Criminals now view midsize banks, regional banks and especially community banks and credit unions as soft targets, knowing they possess limited operational capacity and smaller manual review teams. By using AI to automate spoofed phone calls, attackers can bombard hundreds of your customers simultaneously.
Once trust is established via a spoofed caller ID, victims are engaged by completely autonomous AI agents or, in some cases, criminals using deepfake tech. Once credibility is established, the victim is directed to fake sites where their credentials are stolen, including one-time-codes. Once inside, the criminals engage in transferring funds, often preceded by changing the account’s password, email, and/or phone number. They would frequently add a new party to the account so they can easily answer callbacks or OTP checks, and disable notifications for other parties. The transfer itself will be a high-value wire, ACH, RTP or Zelle to new beneficiaries
By the time your operations team realizes you are under attack, you are already drowning in an avalanche of alerts.
Prepare for a Massive Attack: The 7-Step Prep Playbook
Since you cannot build your defenses in the middle of a crisis while money is actively leaving the bank, it’s best to prepare. To safeguard against mechanized Account Takeover (ATO) bank impersonation call spoofing campaigns, risk and fraud leaders should consider implementing these seven operational priorities immediately.

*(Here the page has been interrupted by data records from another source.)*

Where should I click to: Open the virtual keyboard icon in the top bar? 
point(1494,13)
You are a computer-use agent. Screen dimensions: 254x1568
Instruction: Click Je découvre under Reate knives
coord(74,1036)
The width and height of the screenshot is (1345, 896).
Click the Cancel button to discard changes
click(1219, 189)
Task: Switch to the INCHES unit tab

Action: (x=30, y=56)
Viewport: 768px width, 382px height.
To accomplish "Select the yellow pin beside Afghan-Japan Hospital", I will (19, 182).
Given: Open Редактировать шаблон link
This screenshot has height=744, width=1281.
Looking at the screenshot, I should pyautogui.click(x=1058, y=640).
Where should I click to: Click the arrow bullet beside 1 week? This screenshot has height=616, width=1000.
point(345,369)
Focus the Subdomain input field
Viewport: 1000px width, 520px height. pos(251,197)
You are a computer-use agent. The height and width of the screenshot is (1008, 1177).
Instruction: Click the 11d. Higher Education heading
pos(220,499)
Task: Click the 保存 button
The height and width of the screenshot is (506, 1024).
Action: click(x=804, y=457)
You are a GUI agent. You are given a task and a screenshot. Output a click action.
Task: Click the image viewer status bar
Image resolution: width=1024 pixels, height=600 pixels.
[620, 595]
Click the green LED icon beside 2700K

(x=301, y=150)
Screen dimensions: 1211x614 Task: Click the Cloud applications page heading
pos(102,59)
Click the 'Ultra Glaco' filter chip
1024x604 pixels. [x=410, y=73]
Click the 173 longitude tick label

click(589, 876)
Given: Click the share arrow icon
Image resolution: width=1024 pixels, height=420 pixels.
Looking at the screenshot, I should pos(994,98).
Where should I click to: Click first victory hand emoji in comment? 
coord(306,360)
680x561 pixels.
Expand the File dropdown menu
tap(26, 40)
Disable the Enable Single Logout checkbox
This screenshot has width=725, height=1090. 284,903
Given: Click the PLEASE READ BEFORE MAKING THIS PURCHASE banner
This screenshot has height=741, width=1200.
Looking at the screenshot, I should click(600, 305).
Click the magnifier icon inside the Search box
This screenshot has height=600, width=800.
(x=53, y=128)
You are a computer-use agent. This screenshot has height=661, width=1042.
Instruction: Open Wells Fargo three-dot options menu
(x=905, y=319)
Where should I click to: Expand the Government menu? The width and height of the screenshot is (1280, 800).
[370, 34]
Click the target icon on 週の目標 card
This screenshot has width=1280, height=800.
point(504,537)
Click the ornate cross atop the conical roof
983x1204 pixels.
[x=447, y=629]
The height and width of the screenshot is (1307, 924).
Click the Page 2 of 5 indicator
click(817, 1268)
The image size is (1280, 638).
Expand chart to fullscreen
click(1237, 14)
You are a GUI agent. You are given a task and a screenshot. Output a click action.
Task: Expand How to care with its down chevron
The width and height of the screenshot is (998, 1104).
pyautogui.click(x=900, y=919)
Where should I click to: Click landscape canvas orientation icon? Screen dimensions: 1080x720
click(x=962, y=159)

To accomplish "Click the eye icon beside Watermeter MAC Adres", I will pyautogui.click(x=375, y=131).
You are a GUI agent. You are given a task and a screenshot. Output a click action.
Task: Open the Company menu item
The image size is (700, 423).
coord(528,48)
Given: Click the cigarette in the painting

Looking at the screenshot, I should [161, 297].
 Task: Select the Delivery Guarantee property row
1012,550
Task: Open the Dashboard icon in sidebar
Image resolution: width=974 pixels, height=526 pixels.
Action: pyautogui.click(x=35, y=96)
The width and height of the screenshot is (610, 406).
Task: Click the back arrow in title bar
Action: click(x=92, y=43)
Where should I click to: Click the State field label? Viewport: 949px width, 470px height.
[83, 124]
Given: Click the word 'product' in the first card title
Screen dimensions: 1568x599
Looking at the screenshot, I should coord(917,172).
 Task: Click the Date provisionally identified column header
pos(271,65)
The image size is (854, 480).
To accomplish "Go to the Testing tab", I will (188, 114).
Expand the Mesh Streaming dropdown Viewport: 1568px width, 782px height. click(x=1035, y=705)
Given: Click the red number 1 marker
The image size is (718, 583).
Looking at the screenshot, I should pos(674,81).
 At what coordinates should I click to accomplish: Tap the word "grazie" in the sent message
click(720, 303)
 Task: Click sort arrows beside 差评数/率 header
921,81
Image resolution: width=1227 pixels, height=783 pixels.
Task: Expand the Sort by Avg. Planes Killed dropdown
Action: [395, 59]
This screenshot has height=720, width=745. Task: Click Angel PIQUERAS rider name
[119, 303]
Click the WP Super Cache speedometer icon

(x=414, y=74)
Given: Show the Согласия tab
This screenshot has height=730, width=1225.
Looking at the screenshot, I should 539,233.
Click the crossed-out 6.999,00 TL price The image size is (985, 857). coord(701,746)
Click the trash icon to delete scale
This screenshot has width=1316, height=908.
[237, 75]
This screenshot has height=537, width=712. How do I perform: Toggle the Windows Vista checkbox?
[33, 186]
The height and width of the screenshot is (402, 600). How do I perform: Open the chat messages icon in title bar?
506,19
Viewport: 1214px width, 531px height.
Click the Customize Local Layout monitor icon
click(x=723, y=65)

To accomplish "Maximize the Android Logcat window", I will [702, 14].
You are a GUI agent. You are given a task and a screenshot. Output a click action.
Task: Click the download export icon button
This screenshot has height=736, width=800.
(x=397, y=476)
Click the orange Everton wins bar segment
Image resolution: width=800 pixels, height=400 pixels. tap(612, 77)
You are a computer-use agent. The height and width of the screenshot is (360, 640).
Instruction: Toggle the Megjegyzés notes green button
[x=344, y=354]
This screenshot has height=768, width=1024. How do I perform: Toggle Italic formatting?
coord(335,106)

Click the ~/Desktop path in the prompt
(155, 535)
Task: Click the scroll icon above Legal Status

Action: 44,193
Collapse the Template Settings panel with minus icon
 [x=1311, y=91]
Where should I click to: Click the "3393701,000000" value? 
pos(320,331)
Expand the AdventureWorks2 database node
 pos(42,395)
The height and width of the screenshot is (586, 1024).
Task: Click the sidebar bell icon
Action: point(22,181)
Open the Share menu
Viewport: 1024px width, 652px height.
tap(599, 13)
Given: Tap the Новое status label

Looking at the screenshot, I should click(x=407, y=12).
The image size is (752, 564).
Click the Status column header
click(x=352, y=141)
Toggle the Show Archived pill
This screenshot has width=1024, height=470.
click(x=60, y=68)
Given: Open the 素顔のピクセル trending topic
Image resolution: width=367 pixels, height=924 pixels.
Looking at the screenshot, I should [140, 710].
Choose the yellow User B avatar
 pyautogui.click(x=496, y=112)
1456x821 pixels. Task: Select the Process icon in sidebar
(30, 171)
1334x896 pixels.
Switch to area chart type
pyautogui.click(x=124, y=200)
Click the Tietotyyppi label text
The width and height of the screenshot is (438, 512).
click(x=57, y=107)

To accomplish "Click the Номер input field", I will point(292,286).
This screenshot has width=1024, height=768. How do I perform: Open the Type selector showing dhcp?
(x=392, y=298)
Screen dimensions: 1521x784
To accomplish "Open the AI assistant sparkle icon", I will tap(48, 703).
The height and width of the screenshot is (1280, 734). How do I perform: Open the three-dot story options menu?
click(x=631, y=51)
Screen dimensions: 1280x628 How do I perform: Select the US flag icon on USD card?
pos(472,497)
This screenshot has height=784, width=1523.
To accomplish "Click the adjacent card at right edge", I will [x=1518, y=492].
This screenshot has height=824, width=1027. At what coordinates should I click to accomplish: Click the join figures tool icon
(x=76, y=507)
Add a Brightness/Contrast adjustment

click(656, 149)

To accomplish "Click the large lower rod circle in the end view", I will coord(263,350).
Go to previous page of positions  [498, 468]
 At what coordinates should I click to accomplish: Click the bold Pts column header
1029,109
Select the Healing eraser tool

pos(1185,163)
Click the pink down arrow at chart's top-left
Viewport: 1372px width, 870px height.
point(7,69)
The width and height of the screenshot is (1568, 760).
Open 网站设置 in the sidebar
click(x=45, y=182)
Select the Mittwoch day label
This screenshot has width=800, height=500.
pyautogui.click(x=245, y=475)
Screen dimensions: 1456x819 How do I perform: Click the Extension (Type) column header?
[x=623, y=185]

1. Align Closely with Processors and Digital Vendors
Community banks rely heavily on third-party online banking providers and core processors. Your vendors are your first line of defense, but their controls won’t work if they aren’t properly configured before an attack hits. Your best course of action is to engage with them proactively to understand exactly what fraud controls are available.
Actionable Steps & Questions to Ask Your Vendors:
- Surge Capacity: “What is your Service Level Agreement (SLA) and surge-capacity support if we experience a 1,000% increase in alerts in a 24-hour window?”
- Control Activation: “Which device, behavioral, and account-monitoring tools are currently enabled, and which ones require an additional license or setup time?”
- Remote Access Detection: “Do you have the capability to detect if a session is being driven by remote desktop software or screen-sharing applications?”
- Data Visibility: “Can we access real-time data feeds of post-login customer behavior to feed into our own internal fraud models?”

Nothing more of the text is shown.